Spring Awakening has about 2 dozen or more VL 1000 AS fixtures on their install -- I never heard a thing the entire show, even from their scrollers, which was impressive.


----------



## TimMiller (Feb 21, 2008)

Trick is during any loud parts (such as aud clapping) get the scrollers to cue up so everyone doesnt hear them. Also if you have some patience and money you can get scrolls custom made so the colors fall in order of what you need so you do not have to go back and forth from one end of the scroll to the other. As far as the noisier moving lights such as X-spot, i try to make them move during the clapping or louder scenes.


----------



## stradivarius (Feb 23, 2008)

I wouldn't really say that the VL1000's are quiet. Sure, they are really quiet until you do something with them, as zoom or pan/tilt or framing shutters.Then they are making quite some noise. At least the 3 of them we had in for a show.


----------



## Jezza (Feb 23, 2008)

Any fixture is going to make noise when it starts to actually DO something. However, in terms of just audible level with lamp on and fans running, the VL seems to be pretty good.


----------



## David Ashton (Feb 23, 2008)

The Martin 250 and575 encore[I think} with studio mode is very quiet, I think it's time to include a sound level at some standard distance into ML specs.This would make a thread like this totally redundant.


----------



## Jezza (Feb 23, 2008)

Agreed -- I think we have all forgot to mention the Q series VL 3000 and VL 3500. Never had a chance to play with them myself, but they are marketed as having pretty good sound suppression. Anyone had any experience with these fixtures?


----------



## stradivarius (Feb 23, 2008)

Yes, we currently use a VL3500Q in one of our productions, and I love it! It's not totally quiet, but much quiter than the mac 2K series. I would use them anytime the budget let me . Maby off topic, but the framing shutters are top notch!


----------



## TimMiller (Feb 23, 2008)

Most if not all of clay pakys products are pretty quiet. Esp when you get the SV's they are even quieter. Usually all you hear is the head moving and the fans. The optical system is very quiet.


----------



## Jezza (Feb 24, 2008)

Strad -- Can the framing shutters in the VL each fully cut the beam? On the Clay Packy site as discussed in a thread on LN, their framing shutters can each independently fully cut off the entire beam, in addition to rotating each shutter and rotating the whole shutter mechanism. There is a demo of this on the Clay Packy home page that is VERY well put together -- some really great programming if nothing else. No pan or tilt was used -- just the shutters.


----------



## stradivarius (Feb 24, 2008)

Jezza said:


> Strad -- Can the framing shutters in the VL each fully cut the beam? On the Clay Packy site as discussed in a thread on LN, their framing shutters can each independently fully cut off the entire beam, in addition to rotating each shutter and rotating the whole shutter mechanism. There is a demo of this on the Clay Packy home page that is VERY well put together -- some really great programming if nothing else. No pan or tilt was used -- just the shutters.

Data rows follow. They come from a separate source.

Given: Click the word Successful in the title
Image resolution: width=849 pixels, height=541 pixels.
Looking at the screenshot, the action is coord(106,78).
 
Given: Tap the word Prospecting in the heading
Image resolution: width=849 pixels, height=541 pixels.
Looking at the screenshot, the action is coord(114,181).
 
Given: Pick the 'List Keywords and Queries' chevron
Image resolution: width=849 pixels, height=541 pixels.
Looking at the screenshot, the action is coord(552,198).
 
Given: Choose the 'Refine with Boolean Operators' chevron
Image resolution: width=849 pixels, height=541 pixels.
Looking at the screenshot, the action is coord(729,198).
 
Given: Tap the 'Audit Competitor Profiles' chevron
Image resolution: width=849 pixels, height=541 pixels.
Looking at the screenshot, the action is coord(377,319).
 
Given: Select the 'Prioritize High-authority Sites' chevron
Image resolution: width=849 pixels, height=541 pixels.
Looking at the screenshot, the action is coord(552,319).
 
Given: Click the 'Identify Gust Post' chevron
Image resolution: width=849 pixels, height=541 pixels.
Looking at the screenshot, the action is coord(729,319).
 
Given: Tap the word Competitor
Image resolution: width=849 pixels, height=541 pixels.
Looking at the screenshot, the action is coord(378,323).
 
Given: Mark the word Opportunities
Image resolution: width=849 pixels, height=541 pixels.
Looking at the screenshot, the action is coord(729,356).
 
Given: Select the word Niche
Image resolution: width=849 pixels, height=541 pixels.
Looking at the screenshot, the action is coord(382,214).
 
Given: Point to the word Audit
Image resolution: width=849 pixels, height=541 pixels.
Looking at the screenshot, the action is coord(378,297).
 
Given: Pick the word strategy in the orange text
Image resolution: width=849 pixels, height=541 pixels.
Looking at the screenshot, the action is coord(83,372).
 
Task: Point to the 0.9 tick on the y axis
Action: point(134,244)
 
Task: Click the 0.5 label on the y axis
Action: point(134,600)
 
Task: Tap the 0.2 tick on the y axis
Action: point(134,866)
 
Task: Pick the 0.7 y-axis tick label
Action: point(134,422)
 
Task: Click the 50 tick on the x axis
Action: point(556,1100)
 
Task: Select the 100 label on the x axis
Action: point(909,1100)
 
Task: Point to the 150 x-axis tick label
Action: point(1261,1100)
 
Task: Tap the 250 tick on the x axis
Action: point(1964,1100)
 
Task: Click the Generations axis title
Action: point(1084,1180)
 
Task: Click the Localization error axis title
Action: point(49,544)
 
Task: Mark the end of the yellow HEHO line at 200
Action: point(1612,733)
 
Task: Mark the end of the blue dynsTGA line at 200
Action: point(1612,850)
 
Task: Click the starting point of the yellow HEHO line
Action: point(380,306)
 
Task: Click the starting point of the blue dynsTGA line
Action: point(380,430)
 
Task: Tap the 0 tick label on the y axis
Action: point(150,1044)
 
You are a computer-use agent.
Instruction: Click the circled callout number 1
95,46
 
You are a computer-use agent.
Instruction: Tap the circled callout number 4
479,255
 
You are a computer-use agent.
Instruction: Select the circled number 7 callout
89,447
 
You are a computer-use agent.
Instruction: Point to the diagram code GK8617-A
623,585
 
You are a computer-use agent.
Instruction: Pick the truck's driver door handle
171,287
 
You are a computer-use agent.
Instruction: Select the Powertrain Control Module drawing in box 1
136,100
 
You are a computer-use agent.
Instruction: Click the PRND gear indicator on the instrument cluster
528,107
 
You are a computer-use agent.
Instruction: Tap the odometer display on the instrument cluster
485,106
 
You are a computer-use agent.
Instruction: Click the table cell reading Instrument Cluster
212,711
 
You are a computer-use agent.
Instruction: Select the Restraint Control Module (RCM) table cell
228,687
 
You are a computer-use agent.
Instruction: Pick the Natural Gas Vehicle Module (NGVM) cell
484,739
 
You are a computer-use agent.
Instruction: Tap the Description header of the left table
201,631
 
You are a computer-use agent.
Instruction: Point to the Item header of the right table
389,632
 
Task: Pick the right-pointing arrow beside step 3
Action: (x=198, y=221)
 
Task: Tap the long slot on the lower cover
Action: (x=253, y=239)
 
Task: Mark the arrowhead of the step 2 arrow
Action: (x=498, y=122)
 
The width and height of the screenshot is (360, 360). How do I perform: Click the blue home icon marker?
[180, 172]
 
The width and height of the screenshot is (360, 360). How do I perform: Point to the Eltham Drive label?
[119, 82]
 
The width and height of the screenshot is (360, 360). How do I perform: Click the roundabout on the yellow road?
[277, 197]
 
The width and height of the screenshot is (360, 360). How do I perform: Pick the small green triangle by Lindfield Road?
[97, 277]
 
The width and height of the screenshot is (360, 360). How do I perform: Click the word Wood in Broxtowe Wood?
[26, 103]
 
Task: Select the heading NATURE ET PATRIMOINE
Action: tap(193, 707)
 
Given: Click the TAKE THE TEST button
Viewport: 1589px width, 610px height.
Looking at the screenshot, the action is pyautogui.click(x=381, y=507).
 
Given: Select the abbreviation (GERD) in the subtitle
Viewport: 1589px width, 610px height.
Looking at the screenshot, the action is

Well, what I know for sure is that the entire shutter mechanism can be rotated 50 degrees in either direction and the blades can individually be rotated 30 degrees in either direction. However, I can't say if the blades are fully closing. I searched the manual and it says that 0 is open and 255 is closed, so it seems like it's possible.


----------



## TimMiller (Feb 25, 2008)

I know with the new varilites they will not fully cut the beam in either direction and this was one thing i complained about when i saw the prototype. Its been so long since i touched a VL1000, if my memory serves me correctly i really dont think they cut fully all the way in one direction. My bigest complaint about the VL1000's was that they are way too slow. I had issues waiting for them to go from one extreme to another. I heard they have updated the software to make them faster.... But i dont know if this actually holds true or not.


----------



## Grog12 (Feb 25, 2008)

No with a VL1000 you can't cut the beam fully with 1 shutter.


----------



## stradivarius (Feb 25, 2008)

If I get some time over tomorrow I will test the VL3500Q and see how the shutters behave.


----------



## gafftaper (Feb 25, 2008)

Not an expert in this department but it seems to me a mix of Seachangers and VL1000's/ETC Revolutions would be a good way to do this on a budget. You won't get Mac 2k performance but they are pretty quiet and you can get a lot of bang for your buck. Seachanger is coming out with a new model the "SD" which has fuller saturation. The "XG" model is designed to really give you great low saturation pastel colors for typical theater applications while also being able to go out into the deeper colors when you want. The new "SD" is a little weaker in the pastels but stronger out at the deep end of the saturation scale. 
Should be great for music situations. 

If you can't get Seachangers in your area what about Wybron Nexeras or just a bunch of scrollers.


----------



## TimMiller (Feb 25, 2008)

I really like the robe 1200 watt spots (1200 at) they work great and they are quiet considering their lamp output. All of the functions such as moving are quiet. You do not get framing though. Coemar's are also quiet. Even their 2k spot.


----------



## tomed101 (Feb 28, 2008)

I'm not sure whether anyone read this or not (the post was deleted in the crash) I need to rent probably 4-8 Mac TW1's for an upcoming show or something similar, but I haven't heard much about them. It probably doesn't help that you can search for TW1 (character limit) Basically i want something which will blend with the conventional, hence the tungsten source, and have CMY mixing. I will also need a console to drive them (I am thinking a hog 1000) and will need to rent it for about a month. 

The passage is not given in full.